▸ EXERCISE REQUIREMENTS
Return every line from the one with "Given: Tap the battery icon in the status bar" through the one with "The height and", inclusive, exactly as it appears below.

▸ RECORDS SHOWN
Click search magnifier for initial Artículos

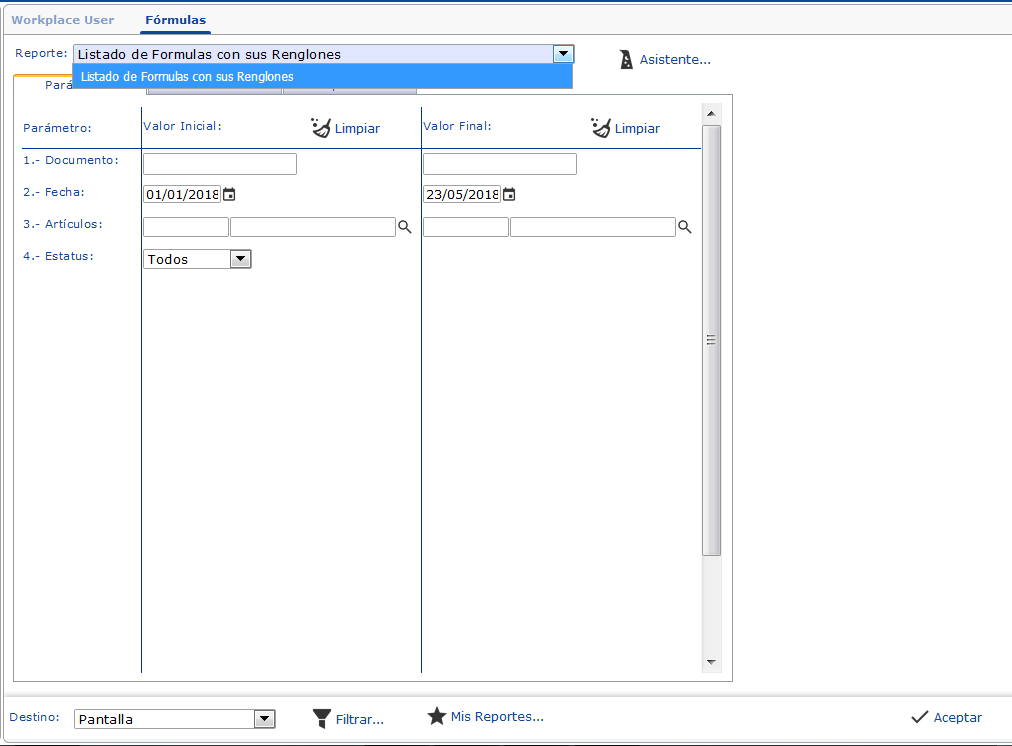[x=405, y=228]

---

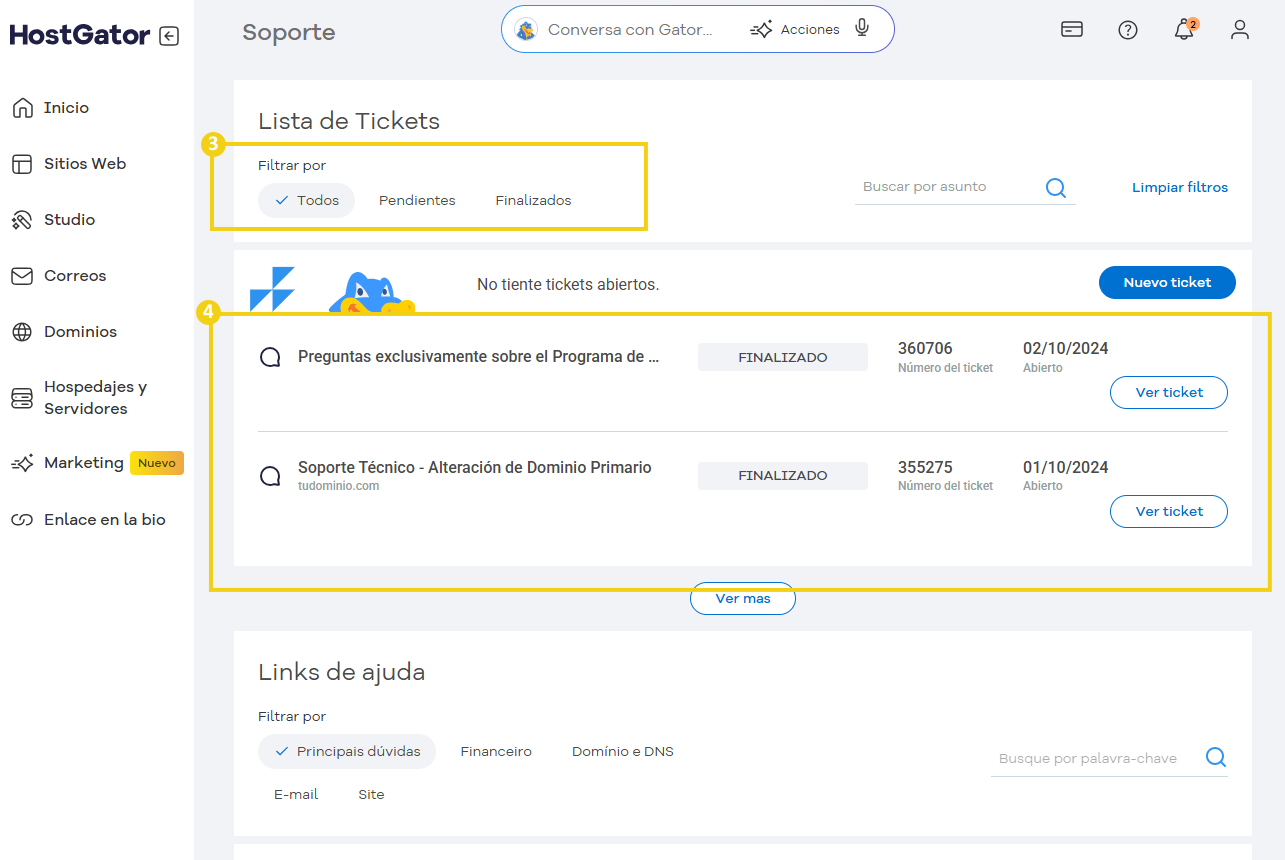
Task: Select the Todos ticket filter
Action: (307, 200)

* * *

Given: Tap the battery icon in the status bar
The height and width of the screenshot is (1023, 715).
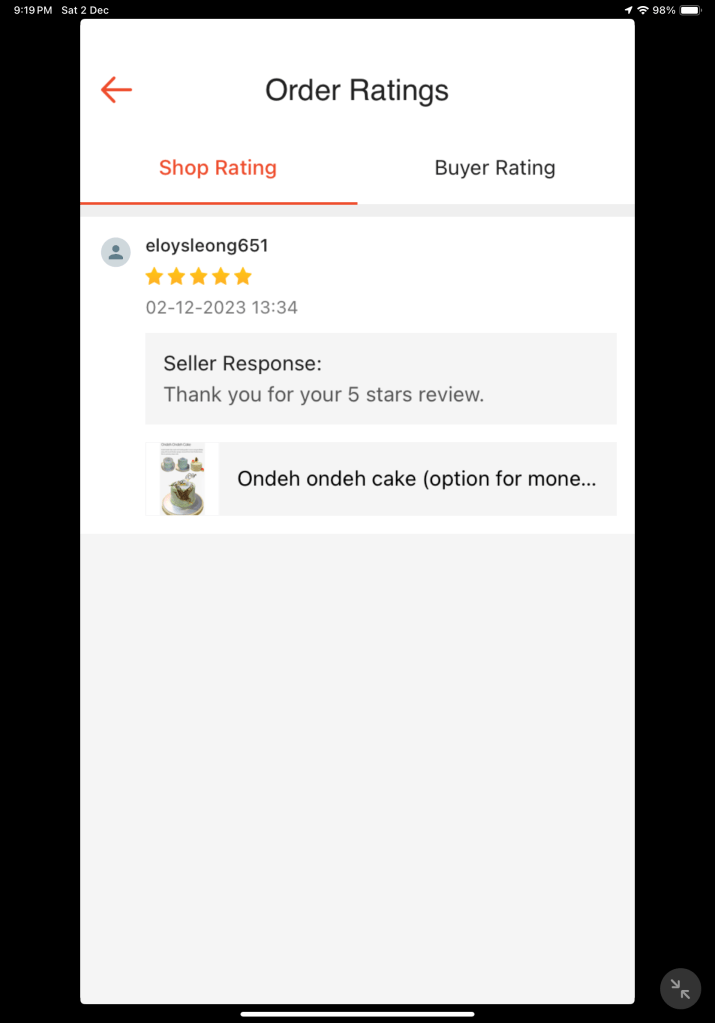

▸ TASK RESPONSE
Given: Tap the battery icon in the status bar
The height and width of the screenshot is (1023, 715).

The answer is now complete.